My main question is: Does this regulator have overheating protection? I've looked for information on this, but there seems to be very little.
If anyone has experience with this module, I'd love to know. Thank you.
71NSBQzksmL._AC_SL1500.jpg
 
Thermal Resistance (TO263-5L) (Junction to Ambient, No Heatsink, Free Air) RJA 30 ºC/W
Vin=12V ,Vout=18.5V, Iout=2A 92 %

From the datasheet 8% loss, if assumed all in IC, only at this setting;
Pout = 18.5V*2A= 37W , 40.2Win, = 3.2W loss * 30ºC/W = 96 ºC rise above 25ºC , then Tj =121ºC

It does not say but assumes reasonable thermal design with thermal vias and Cu weight + area.

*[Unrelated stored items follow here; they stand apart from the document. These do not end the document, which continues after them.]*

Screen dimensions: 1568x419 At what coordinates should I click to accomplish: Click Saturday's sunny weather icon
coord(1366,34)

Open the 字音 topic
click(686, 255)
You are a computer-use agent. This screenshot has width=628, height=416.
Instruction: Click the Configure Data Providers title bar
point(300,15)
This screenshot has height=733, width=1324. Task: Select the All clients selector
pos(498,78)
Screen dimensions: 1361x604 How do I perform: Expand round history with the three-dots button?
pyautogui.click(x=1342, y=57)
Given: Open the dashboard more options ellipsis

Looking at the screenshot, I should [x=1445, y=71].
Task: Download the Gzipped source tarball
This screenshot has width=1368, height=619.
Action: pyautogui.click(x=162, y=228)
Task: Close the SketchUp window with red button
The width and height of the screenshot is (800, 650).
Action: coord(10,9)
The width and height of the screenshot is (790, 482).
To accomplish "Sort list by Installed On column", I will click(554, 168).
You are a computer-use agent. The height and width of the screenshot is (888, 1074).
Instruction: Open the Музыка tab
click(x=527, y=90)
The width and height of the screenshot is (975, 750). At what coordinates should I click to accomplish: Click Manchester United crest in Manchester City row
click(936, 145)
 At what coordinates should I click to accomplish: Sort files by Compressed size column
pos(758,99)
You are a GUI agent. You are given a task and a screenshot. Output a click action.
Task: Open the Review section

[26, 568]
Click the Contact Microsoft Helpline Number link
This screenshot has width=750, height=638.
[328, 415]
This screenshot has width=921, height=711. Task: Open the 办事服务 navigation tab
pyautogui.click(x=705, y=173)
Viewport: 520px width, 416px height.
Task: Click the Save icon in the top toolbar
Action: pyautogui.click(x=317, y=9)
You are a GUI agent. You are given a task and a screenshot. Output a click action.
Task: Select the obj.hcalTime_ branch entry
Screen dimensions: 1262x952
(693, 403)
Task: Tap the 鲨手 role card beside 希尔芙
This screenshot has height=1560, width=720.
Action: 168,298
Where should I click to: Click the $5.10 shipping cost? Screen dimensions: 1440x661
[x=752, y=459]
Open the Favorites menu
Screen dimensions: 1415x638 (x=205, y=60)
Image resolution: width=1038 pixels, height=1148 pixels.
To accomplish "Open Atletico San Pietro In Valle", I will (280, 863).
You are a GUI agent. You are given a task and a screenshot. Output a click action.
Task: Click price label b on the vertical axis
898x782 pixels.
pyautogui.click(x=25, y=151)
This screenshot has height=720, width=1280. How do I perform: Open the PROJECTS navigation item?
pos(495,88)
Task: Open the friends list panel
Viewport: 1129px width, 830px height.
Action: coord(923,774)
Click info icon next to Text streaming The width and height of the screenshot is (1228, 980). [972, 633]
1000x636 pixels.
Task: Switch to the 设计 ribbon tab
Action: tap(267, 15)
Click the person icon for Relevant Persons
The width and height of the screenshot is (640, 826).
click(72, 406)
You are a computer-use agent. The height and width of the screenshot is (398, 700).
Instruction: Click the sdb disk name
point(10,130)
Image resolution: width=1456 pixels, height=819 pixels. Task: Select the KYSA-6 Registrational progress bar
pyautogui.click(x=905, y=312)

If you want it to run cooler for reliability, use a thermal tape and mount to a CPU heatsink or metal chassis or https://www.google.com/search?q=TO263-5L+heatsink&num=10

Knowing that the stored energy is higher than the output power per second, you need to pay attention to soft start power surges charging up any caps.

100 uF @ 20 V = 20 e-3 J = 20 W*ms Thus is startup is 10 ms then at constant power in with no load, it averages only 2 W for 10 ms but if it charges up in 1 ms , it may be stressed with an external load as well. So soft start is essential.